- **What is needed**
Copy out word for word the lines of the records from the one holding "Expand the Rosters folder" through the end of the records, both ends included. Leave the pictures out of your answer.

(Pointing records for screenshots and pages)
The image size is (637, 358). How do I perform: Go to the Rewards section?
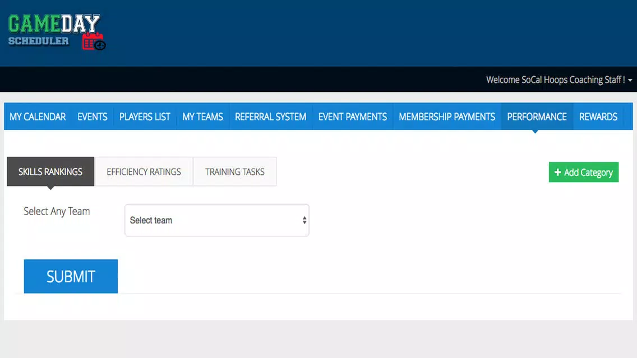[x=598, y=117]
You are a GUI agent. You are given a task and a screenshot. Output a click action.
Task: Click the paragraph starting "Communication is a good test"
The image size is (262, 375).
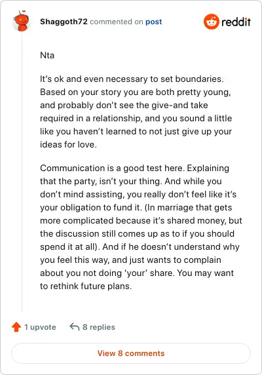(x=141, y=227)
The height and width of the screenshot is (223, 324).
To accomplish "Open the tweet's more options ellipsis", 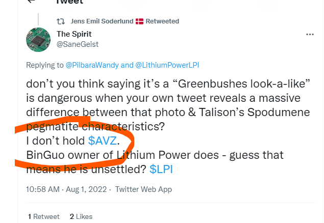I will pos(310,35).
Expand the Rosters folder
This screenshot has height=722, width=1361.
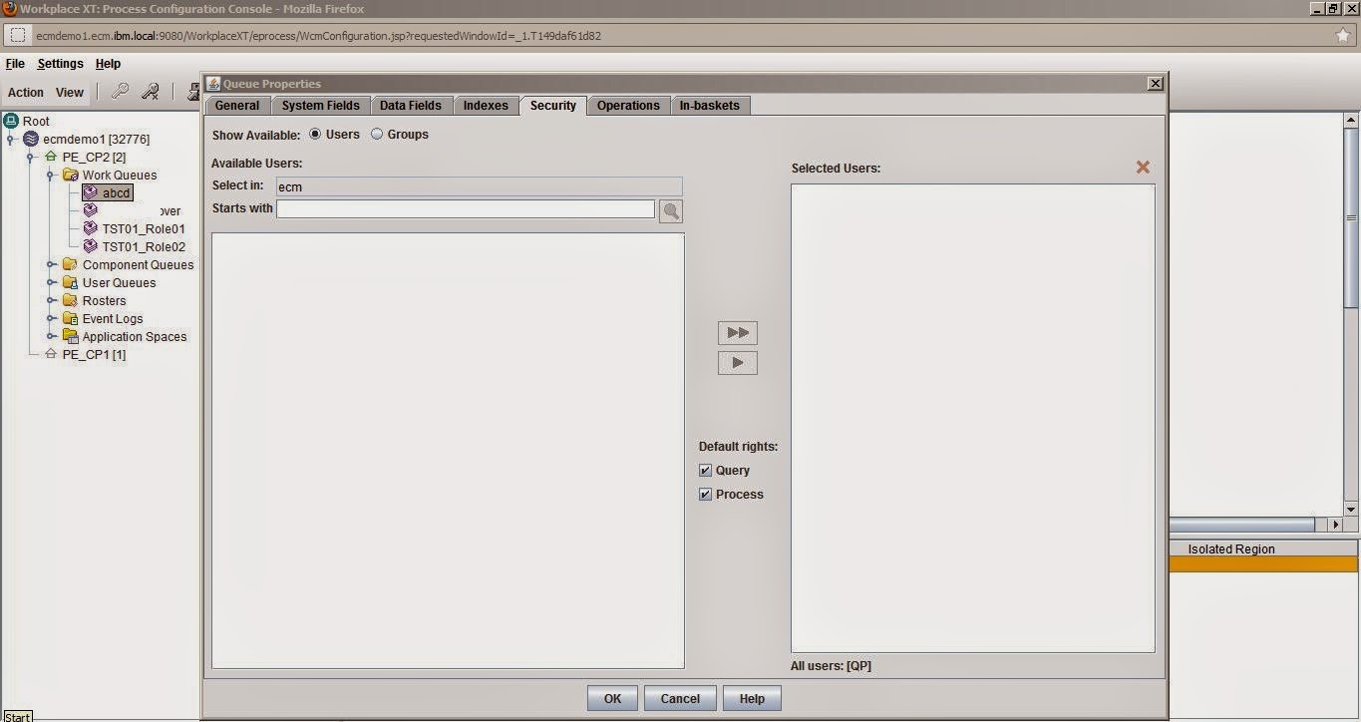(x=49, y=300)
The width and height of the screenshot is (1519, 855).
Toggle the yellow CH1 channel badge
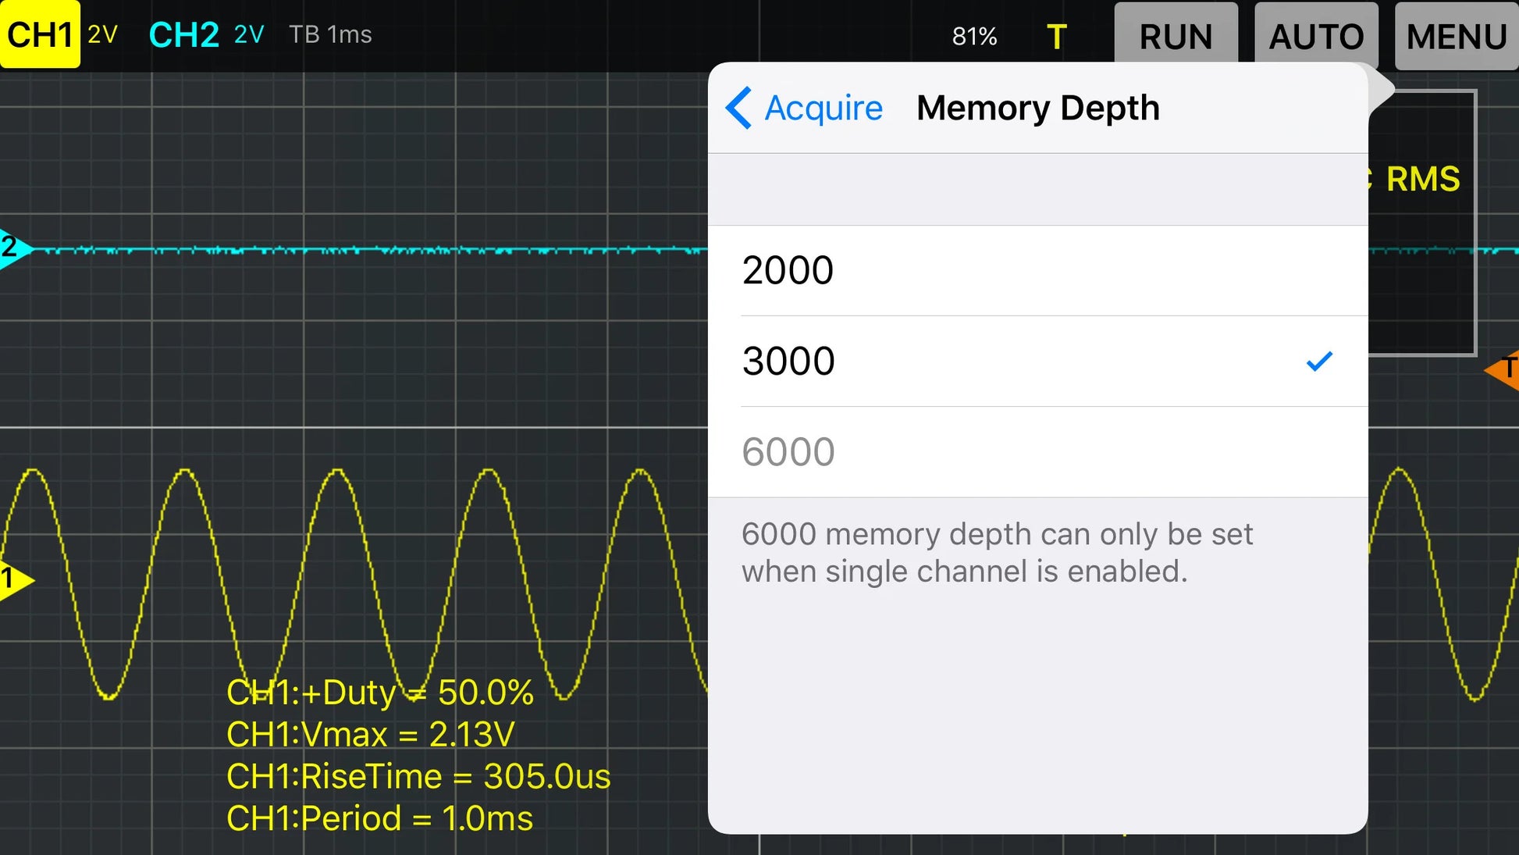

- **Worked solution**
Expand the Rosters folder
This screenshot has height=722, width=1361.
(x=49, y=300)
The width and height of the screenshot is (1519, 855).
Toggle the yellow CH1 channel badge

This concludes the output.